### SOURCE EXTRACT:
■ ■ ■ ■ ■
CA41300 - ABA: Balancing adjustments
CAA01/S380 and S383 - S387
A balancing adjustment is a balancing allowance or balancing
charge.
There are no balancing adjustments if the balancing event is
a post commencement balancing event.
A post-commencement balancing event is a balancing event that
occurs on or after 21 March 2007 apart from an event which occurs
before 1 April 2011 in pursuance of a relevant pre- commencement
contract.
These are the conditions that have to be satisfied for a
contract to be a relevant pre- commencement contract.
- The contract is a contract made in writing before 21 March 2007,
- the contract is unconditional or its conditions were satisfied before 21 March 2007,
- no terms remain to be agreed on or after 21 March 2007, and
- the contract is not varied in a significant way on or after 21 March 2007.
Once you have a balancing event this is how you calculate the
balancing adjustment.
First, establish the
residue of qualifying expenditure immediately
before the balancing event. You do that by deducting all the ABA
previously made whomever they were made to from the qualifying
expenditure and adding any balancing charges to it. Include any
balancing allowances and any initial allowances under CAA90/S124A
which gave initial allowances on construction expenditure incurred
under contracts entered into between 1 November 1992 and 31 October
1993.
Then compare the residue of expenditure with the proceeds of
the balancing event.
The proceeds depend upon the balancing event. Here is a table
showing the proceeds for the different balancing events.
■ ■ ■ ■ ■
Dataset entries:

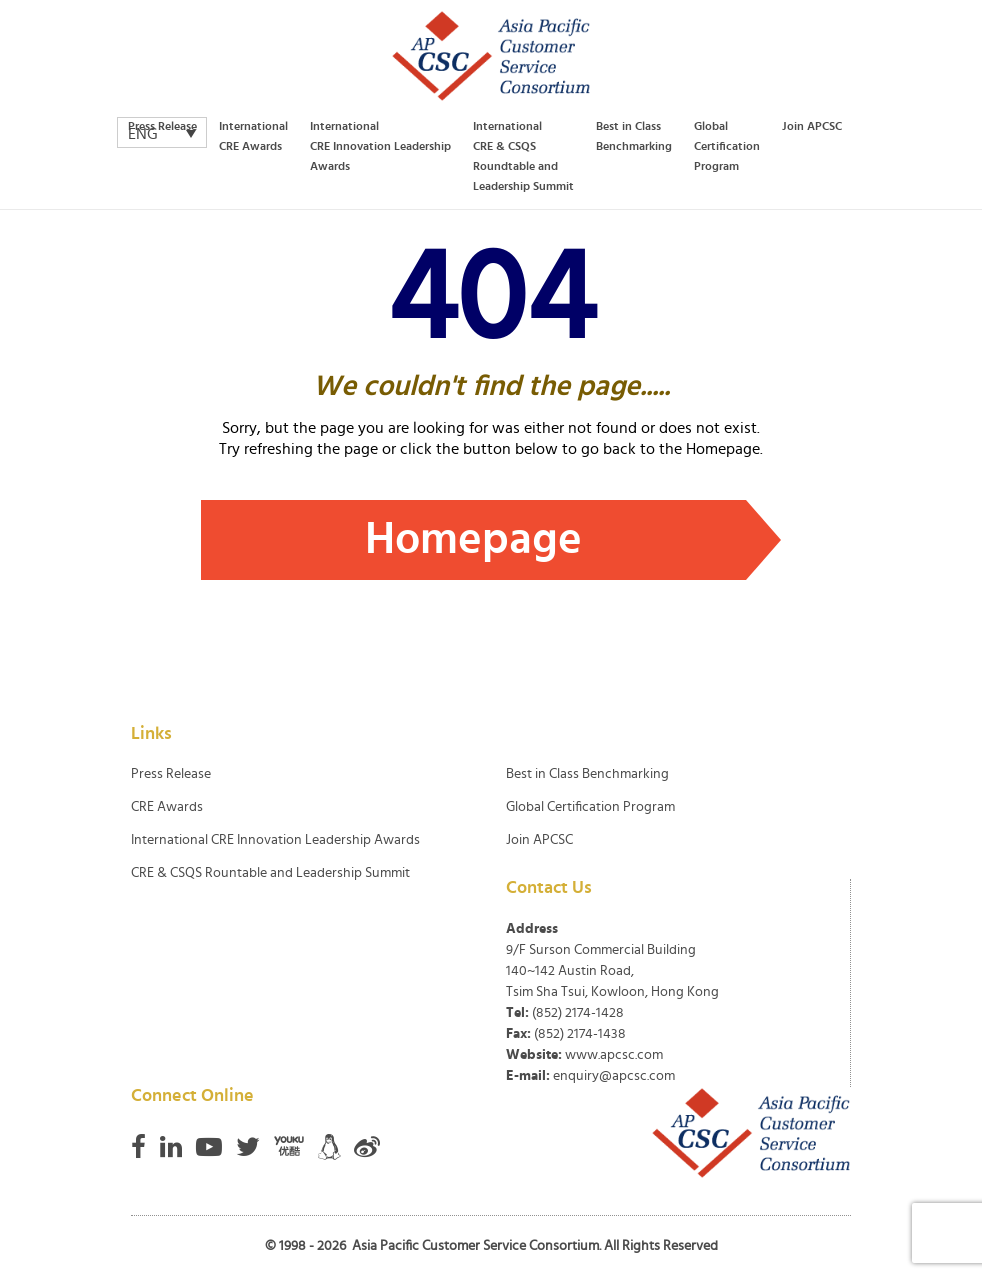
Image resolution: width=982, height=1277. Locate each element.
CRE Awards (167, 807)
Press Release (162, 126)
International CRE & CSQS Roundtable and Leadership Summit (523, 156)
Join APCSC (812, 126)
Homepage (473, 539)
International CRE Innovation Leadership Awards (380, 146)
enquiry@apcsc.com (614, 1076)
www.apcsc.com (614, 1055)
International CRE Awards (253, 136)
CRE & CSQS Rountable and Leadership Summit (270, 873)
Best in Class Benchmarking (634, 136)
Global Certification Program (727, 146)
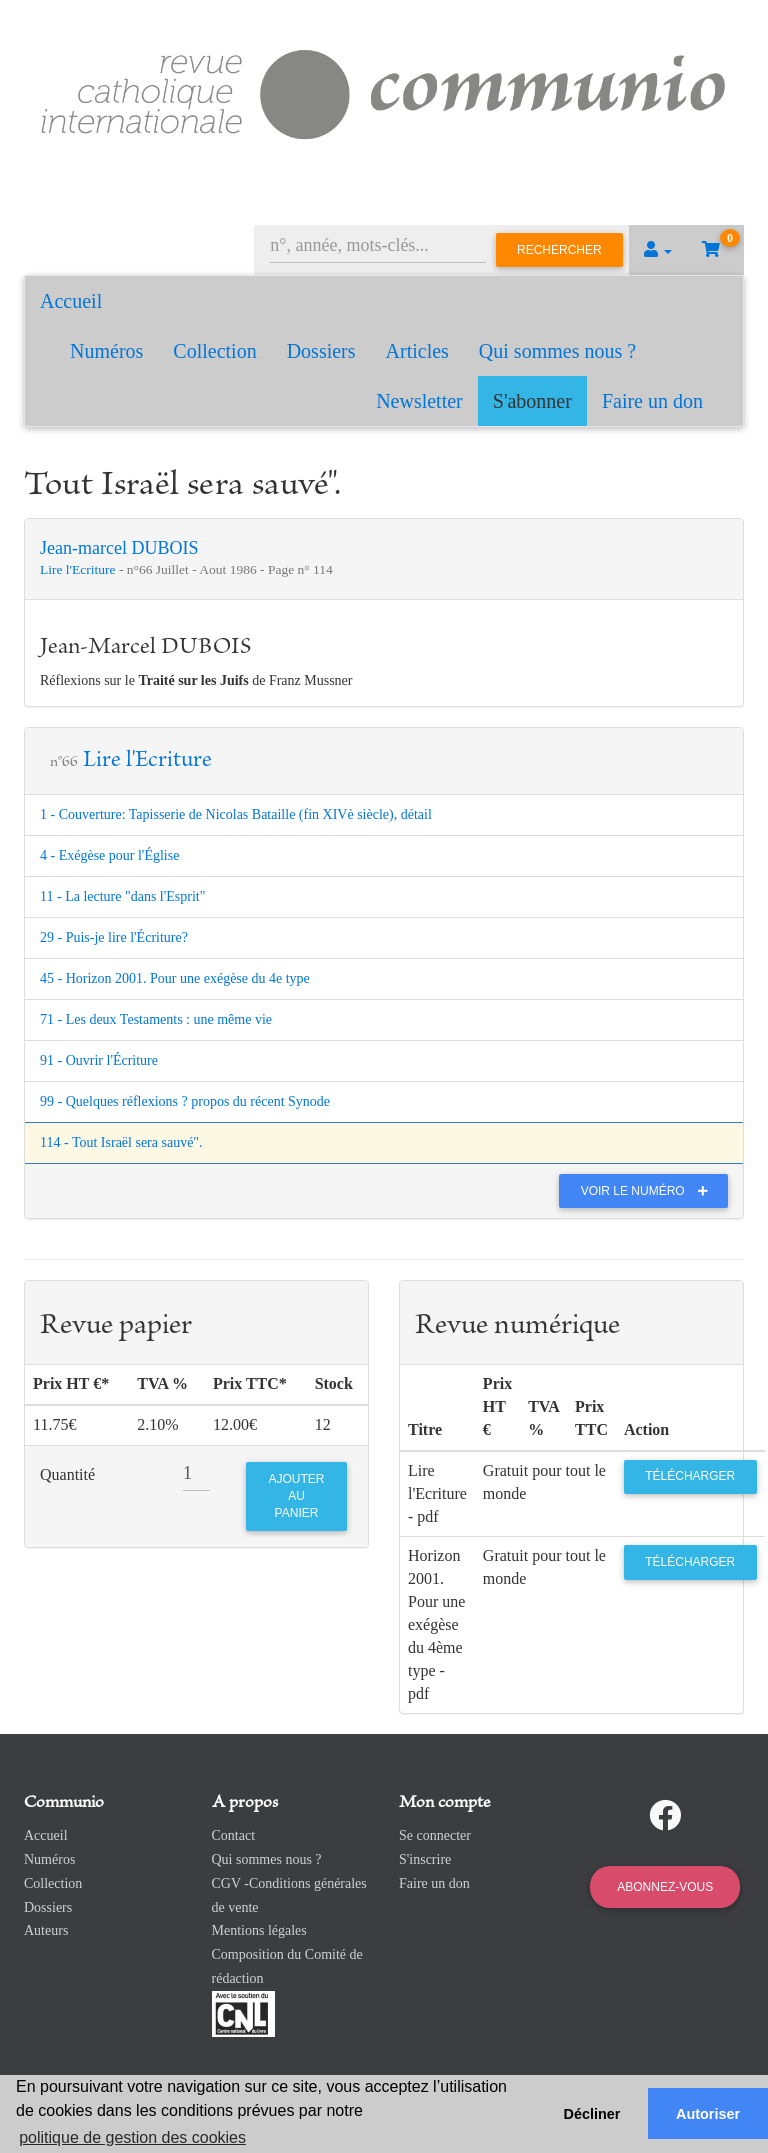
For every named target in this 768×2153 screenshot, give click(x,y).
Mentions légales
■ ■ ■ ■ ■
### AIM OF THE TASK:
According to the balancing adjustments guidance above, what two things can a balancing adjustment be?

### OUTPUT:
A balancing allowance or a balancing charge.